Please rewrite the records starting at the line containing "At what coordinates" and ending at the line containing "pyautogui.click(x=329, y=145)", swapping "transparency" for "opacity" and changing nothing else. Leave the pictures out.

# start of EXTRACTED DATA

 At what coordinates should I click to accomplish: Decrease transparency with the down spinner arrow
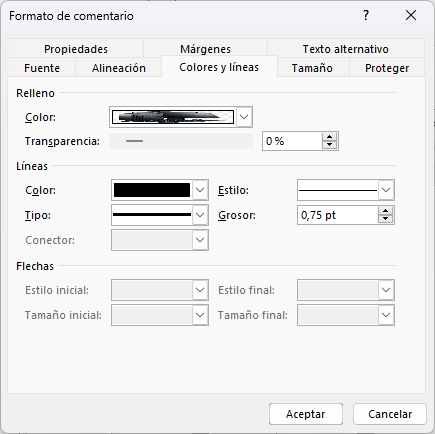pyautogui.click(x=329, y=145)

# end of EXTRACTED DATA
# start of EXTRACTED DATA

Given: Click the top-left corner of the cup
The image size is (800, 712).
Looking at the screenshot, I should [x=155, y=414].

# end of EXTRACTED DATA

EXERCISE RESPONSE:
 At what coordinates should I click to accomplish: Decrease opacity with the down spinner arrow
pyautogui.click(x=329, y=145)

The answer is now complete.